Vom Film hat sich Atari auch bei der Geschäftsstrategie inspirieren lassen: Die Menge neuer Titel sinkt: 2001 präsentierte Atari auf der Fachmesse E3 80 Titel, voriges Jahr 65, in diesem Jahr nur noch 30. Zugleich wachsen bei den verbliebenen Titeln die jeweiligen Budgets für Lizenzen, Vermarktung und Entwicklung. Atari hat ein Produktionsbudget von 20 Millionen Dollar für «Enter the Matrix» bestätigt. Atari hat zudem 50 Millionen Dollar für die Übernahme des Entwicklers Shiny Entertainment bezahlt. Hinzu kommen 10 Millionen Dollar für die Vermarktung. Die Lizenz kostete etwa 5,5 Millionen Dollar Festzahlungen und knapp ein Viertel des Umsatzes als Tantièmen ab 2,5 Millionen verkauften Exemplaren. Zum Vergleich: Die Entwicklung eines durchschnittlichen Titels kostete laut dem Investmenthaus Wedbush Morgan Securities im vergangenen Jahr 2,5 bis 4 Millionen Dollar.

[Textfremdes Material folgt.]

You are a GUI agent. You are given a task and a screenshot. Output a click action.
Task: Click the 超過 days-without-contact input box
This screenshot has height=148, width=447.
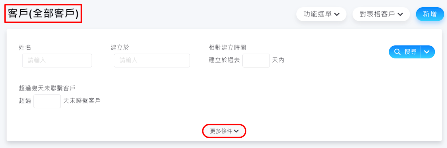[47, 101]
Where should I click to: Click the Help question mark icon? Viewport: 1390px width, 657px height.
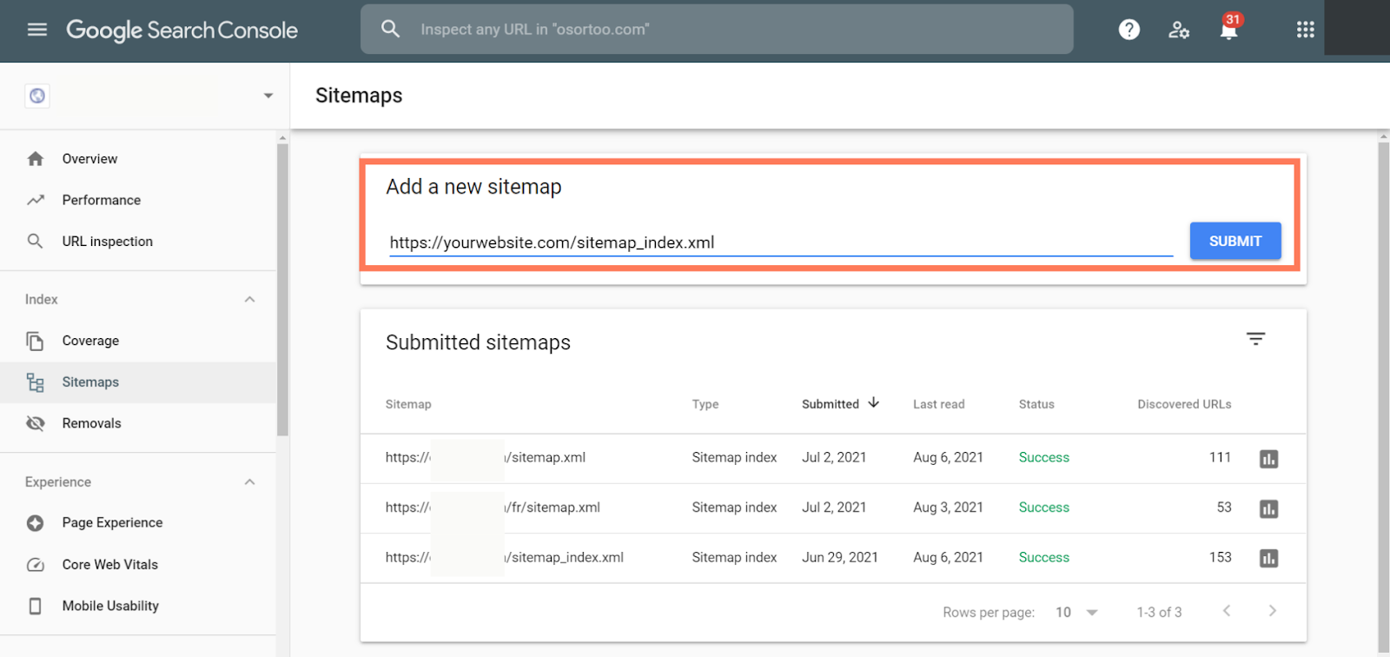(1129, 30)
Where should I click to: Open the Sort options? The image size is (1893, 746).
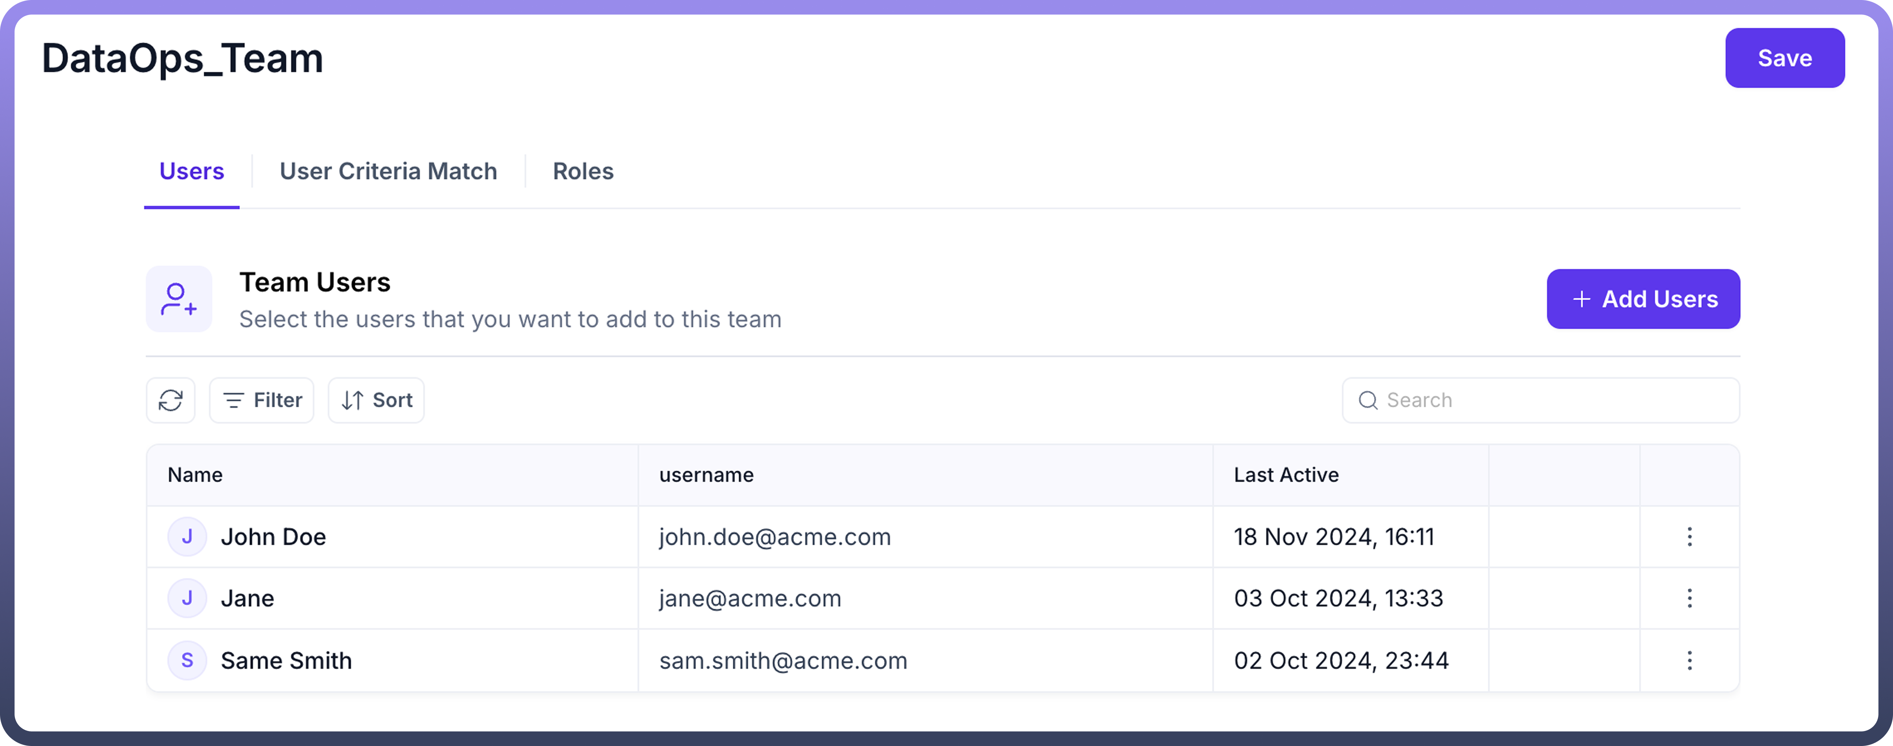(376, 401)
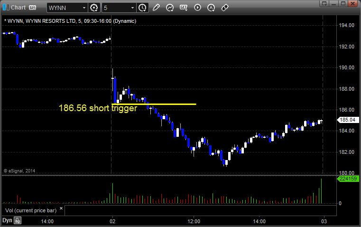
Task: Open the studies chart-line menu
Action: point(170,8)
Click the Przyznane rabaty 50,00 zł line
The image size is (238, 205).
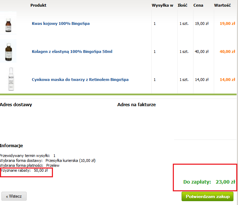24,170
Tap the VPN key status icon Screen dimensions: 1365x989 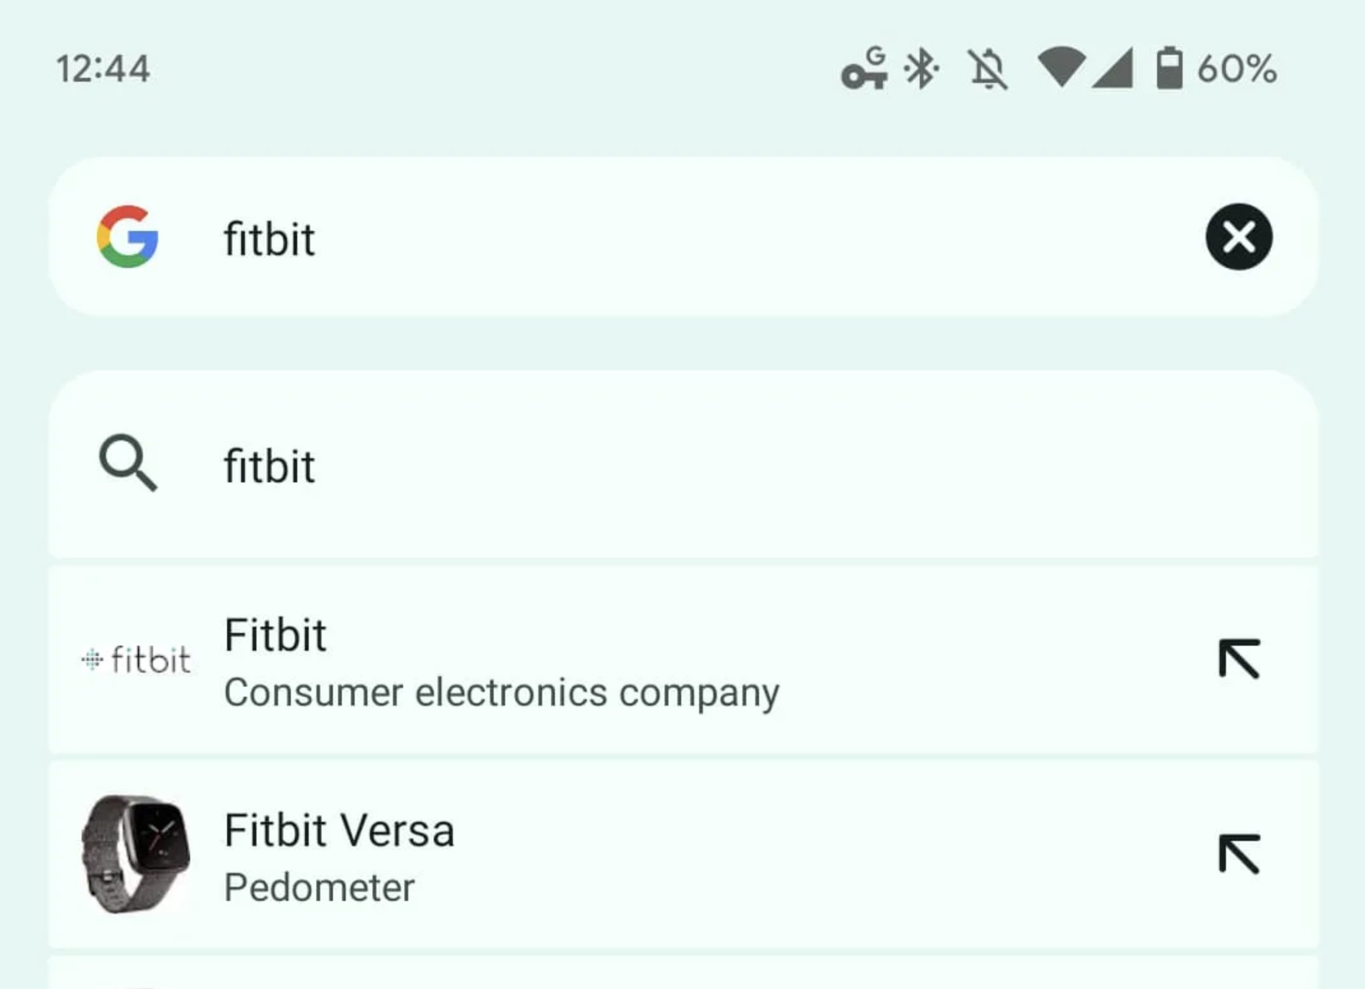pyautogui.click(x=865, y=68)
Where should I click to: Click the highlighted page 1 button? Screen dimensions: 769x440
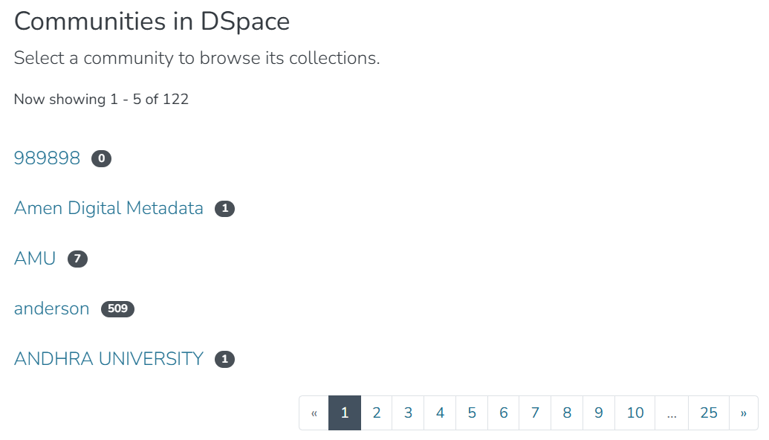[344, 413]
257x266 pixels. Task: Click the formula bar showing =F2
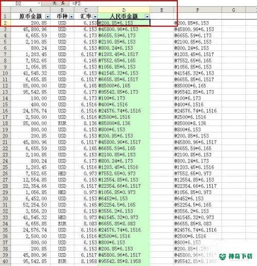(123, 4)
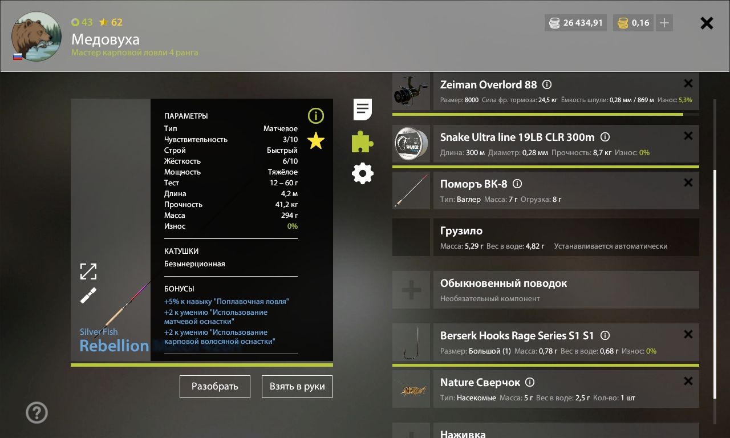The width and height of the screenshot is (730, 438).
Task: Switch to the green puzzle piece tab
Action: 363,142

Die enormen Kosten rechtfertigt aus Sicht Ataris ein relativ sicherer Absatz des Spiels durch die Bekanntheit des Films. Electronic Arts verkaufte seit vergangenem November weltweit gut 3 Millionen Exemplare des Spiels «Two Towers» zum zweiten «Herr der Ringe»-Film. Activision konnte vom Videospiel «Spiderman» bisher 2,5 Millionen Exemplare absetzen. Das erfolgreichste Spiel mit Filmlizenz ist allerdings der 1995 für die Nintendo-Konsole «N 64» erschienene Titel «Goldeneye» mit 5 Millionen verkauften Exemplaren.
Solche Zahlen sind der Traum jedes Managers in einem Spielverlag. Denn anders als Filmstudios könnten sie bei Flops kein zusätzliches Geld mit dem Verkauf von Fernseh-, Video- oder DVD-Rechten verdienen. Das Zeitfenster, um die nötigen Einnahmen zu erzielen, ist klein: Gemäss Schätzungen werden ungefähr 80 Prozent des Umsatzes mit einem Titel in den ersten sechs Monaten erwirtschaftet. Denn danach sind schon rein technisch überlegene neue Spiele am Markt.
Ob die Lösung aber mit Filmlizenzen ausgestattete Blockbusterspiele sind, wird sich noch zeigen müssen. Atari muss noch 3 Millionen Exemplare verkaufen, um in die Gewinnzone zu kommen. Zudem fürchten viele Kritiker, dass solche Geschäfte langfristig dem kreativen Potenzial der Spielbranche schaden. Douglas Lowenstein, Vorsitzender des Dachverbandes der amerikanischen Computerspieleindustrie, sagte: «Wir haben uns jetzt als respektabler Teil der Unterhaltungsindustrie etabliert. Es ist doch eine Ironie, wenn wir uns nun von Hollywood abhängig machen.»